• Data shown:
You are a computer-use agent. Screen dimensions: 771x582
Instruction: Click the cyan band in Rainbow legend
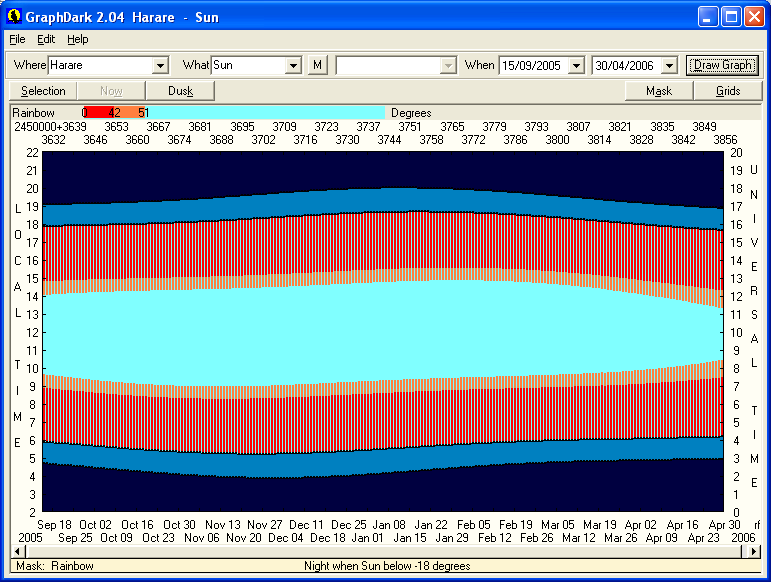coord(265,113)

* * *

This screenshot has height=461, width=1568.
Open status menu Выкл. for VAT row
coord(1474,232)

* * *

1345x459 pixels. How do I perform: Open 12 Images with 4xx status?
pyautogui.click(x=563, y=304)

• Task statement: Reproduce the data from the line containing "1345x459 pixels. How" down through the line containing "pyautogui.click(x=563, y=304)", switching "perform" to "execute" and leaving everything else unchanged.

• Response below:
1345x459 pixels. How do I execute: Open 12 Images with 4xx status?
pyautogui.click(x=563, y=304)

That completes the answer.